Budget Cuts Update

You might remember that the government of PNG recently cut their health care budget by 40% which has impacted the hospitals in PNG including Kudjip Nazarene Hospital.  The hospital has shared several ways God has been answering prayer during this time.  I’ll share a few here, but encourage you to visit the hospital’s website to read of more ways God is providing.  Here’s a few highlights they listed:

~Media attention: The hospital has made the newspapers several times.  As the most reliable hospital in the region (and the country), people care what happens to the hospital.  How this crisis could affect Kudjip has been a concern for the public and highlighted how excellent the care at Kudjip is.  This has drawn much needed attention to this national issue as well as brought specific support for Kudjip’s critical role.

~The government of PNG has responded to the crisis first by replacing a month of salary budget to all of Christian Health Services in PNG that was skipped last year.  The National Department of Health also helped with some extra funds in February to Kudjip.  Also even though every government budget has been cut, it has made it to the floor of Parliament that the cut to Christian Health Services should be reversed because of the care they give. We pray that will happen.

~NMI 100 year projects: God is not surprised by our needs.  Some districts had already picked up some projects in the NMI 100 year that will help us with expenses such as containers, help other NHM divisions like CBHC, and continue to improve long-term systems such as housing repairs, which are also a great staff encouragement in these times.

~Keeping a discipleship emphasis: Some church donors have specifically helped continue staff spiritual retreats (see our recent post about how our staff’s growing sense of call has motivated them to give better care and even to sacrifice their own pay rather than continually increase fees.)  The staff have been so blessed that we are continuing this spiritual discipleship program despite the difficult finances.  It has shown them the importance of our own internal discipleship and really improves our care and sustainability to have people here with a deep sense of call to service.

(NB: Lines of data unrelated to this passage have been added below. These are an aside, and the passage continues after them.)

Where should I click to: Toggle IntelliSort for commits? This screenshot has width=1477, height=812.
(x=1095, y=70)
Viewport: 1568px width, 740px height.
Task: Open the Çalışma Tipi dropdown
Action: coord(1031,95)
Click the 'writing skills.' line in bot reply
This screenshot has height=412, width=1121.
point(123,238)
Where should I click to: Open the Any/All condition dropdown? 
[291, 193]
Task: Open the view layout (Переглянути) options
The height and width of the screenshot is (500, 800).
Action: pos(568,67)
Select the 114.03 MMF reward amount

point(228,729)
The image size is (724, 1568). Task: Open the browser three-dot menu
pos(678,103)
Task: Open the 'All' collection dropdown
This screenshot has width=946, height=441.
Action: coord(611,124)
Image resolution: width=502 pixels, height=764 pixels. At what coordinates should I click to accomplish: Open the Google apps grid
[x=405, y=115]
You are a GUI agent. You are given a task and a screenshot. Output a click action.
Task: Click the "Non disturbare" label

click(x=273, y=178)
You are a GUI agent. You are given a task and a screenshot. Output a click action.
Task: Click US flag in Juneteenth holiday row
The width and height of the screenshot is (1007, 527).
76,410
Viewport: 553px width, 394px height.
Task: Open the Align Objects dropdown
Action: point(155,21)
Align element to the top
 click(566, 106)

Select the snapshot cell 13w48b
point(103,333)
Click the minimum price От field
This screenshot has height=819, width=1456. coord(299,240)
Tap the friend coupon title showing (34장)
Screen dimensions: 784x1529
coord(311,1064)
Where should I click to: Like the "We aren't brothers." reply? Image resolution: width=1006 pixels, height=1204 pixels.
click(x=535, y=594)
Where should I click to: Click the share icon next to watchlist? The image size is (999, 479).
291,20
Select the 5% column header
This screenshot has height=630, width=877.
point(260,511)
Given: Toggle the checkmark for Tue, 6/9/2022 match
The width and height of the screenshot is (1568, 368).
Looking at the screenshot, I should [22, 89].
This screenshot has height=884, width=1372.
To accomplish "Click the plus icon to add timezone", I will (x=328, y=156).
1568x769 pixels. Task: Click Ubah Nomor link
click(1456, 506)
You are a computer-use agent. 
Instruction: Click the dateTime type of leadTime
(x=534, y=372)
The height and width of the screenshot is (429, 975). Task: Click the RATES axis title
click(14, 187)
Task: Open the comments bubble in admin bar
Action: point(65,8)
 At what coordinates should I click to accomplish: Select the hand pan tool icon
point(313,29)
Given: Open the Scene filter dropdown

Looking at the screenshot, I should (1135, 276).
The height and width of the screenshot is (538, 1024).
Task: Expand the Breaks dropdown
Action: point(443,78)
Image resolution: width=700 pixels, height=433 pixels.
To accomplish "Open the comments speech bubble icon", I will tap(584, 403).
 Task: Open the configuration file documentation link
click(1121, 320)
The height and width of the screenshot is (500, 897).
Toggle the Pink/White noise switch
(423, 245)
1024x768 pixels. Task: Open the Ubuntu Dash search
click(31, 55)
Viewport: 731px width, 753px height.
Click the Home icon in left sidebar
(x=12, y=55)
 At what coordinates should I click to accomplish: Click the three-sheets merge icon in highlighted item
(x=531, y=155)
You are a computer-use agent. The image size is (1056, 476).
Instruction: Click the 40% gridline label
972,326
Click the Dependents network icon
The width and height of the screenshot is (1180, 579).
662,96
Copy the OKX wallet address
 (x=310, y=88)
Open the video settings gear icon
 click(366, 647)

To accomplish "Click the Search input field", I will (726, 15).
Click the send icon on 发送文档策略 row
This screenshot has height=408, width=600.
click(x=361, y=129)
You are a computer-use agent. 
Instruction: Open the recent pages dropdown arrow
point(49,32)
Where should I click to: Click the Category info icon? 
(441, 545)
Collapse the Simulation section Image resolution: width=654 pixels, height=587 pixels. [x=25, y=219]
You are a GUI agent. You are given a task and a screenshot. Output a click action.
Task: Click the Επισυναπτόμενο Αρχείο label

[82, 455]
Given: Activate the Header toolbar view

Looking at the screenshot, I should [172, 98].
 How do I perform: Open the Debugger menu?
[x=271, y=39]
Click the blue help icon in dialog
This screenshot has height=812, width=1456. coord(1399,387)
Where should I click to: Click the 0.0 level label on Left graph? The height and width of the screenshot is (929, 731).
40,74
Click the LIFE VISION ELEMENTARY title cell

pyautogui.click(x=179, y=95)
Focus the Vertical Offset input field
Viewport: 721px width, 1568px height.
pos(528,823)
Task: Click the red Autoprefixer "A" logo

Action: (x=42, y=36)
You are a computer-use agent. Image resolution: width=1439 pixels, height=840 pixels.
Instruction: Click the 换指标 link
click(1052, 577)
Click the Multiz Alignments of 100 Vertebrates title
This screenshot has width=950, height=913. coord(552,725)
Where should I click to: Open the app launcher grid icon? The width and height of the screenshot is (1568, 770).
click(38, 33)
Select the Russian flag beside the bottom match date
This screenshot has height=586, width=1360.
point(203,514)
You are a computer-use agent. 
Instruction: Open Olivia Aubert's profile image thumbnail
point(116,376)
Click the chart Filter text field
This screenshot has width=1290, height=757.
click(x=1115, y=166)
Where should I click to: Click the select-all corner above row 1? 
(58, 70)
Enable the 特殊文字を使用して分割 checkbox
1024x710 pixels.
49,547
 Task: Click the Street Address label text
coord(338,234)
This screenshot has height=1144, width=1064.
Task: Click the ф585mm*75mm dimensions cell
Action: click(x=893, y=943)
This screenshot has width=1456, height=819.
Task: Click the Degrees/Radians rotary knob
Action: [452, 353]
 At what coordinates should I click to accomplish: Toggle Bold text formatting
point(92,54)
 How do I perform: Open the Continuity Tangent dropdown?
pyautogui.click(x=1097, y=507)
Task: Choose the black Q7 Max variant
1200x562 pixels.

God is providing!  Continue to pray for the administration as they navigate this financial crisis.  Pray for the doctors and staff providing care.  Pray that the hand of God will clearly be evident through this time.



‘Tis the Season

image‘Tis the season for critter catching.  The rain has let up for a bit as the sun is warming the days.  Bug jars have come out along with the blooming tulips and daffodils.  The rule at our house is that frogs and snakes may be kept on the back porch (NOT in the house) since they seem to find any little hole to crawl out of.  Ladybugs and boxelder bugs are allowed in jars in the house.  The kids are always on the look out for new little critters.  Several times they’ve caught a moth in the jar and a few days later the inside of the jar is covered in tiny little eggs.  These are watched closely until they hatch and itty-bitty caterpillars are inching all over the jar.  We also have bird feeders on the back deck and bird watching has become a favorite mealtime activity (and a distraction during school time).

As we’ve prepared for moving to PNG the kids have wanted to research what animals await their discovery.

There are marsupials related to those that live in Australia, like the Tree Kangaroo.

Cuscus is a slow moving animal about the size of a cat and sometimes mistaken for a sloth.

The male Bowerbird creates an elaborate bower and dances around flashing his feathers to attract a female.   A few years ago we watched a video of this, so we plan to watch it again before leaving.

Do you have any guesses as to what is the top predator in Papua New Guinea?  I was surprised to find out that it is the Harpy eagle as there are no large mammals that are predators on the island.

It will be an adventure as we explore the wildlife next fall!







College Connections


During my last two years at Northwest Nazarene University I worked in the mailroom.  It was a job I enjoyed and my competitive nature showed up here, even if it was against myself.  I would try to memorize where every name was on the boxes so I could beat my previous time in getting the mail delivered to each box.  Occasionally someone will ask if I know a person who attended college the same time I did and if I didn’t know them personally I usually recognize their name from the mailroom.

Many mornings I worked alongside Wayne Larson.  He and his wife, Joann, ran the mailroom, but had spent many years as missionaries in Swaziland, South Africa and Papua New Guinea (read more about their work here).  Little did I know while I listened to stories from their travels that 15 years later I would be preparing to move my family to Papua New Guinea.

In February I traveled back to Nampa to share with several groups about God’s work in PNG and His call on our lives.  One of the missions groups ended up meeting at the home of the Larson’s son.  He shared with me a little more about their work in PNG.  Wayne served as the hospital administrator and trained a man from PNG to take over his job.  This man named his son Wayne Larson and Little Wayne hopes to one day attend NNU.

Nathan’s college roommate, Jeremy, spent time in Papua New Guinea as a missionary kid. He has been very encouraging in this upcoming adventure.  God has used texts and e-mails from him at times we’ve been feeling discouraged to help us refocus and know that God has things under control.  We are grateful for his encouragement.

As we’ve shared about our upcoming move it’s been fun to see how many connections other people have with PNG.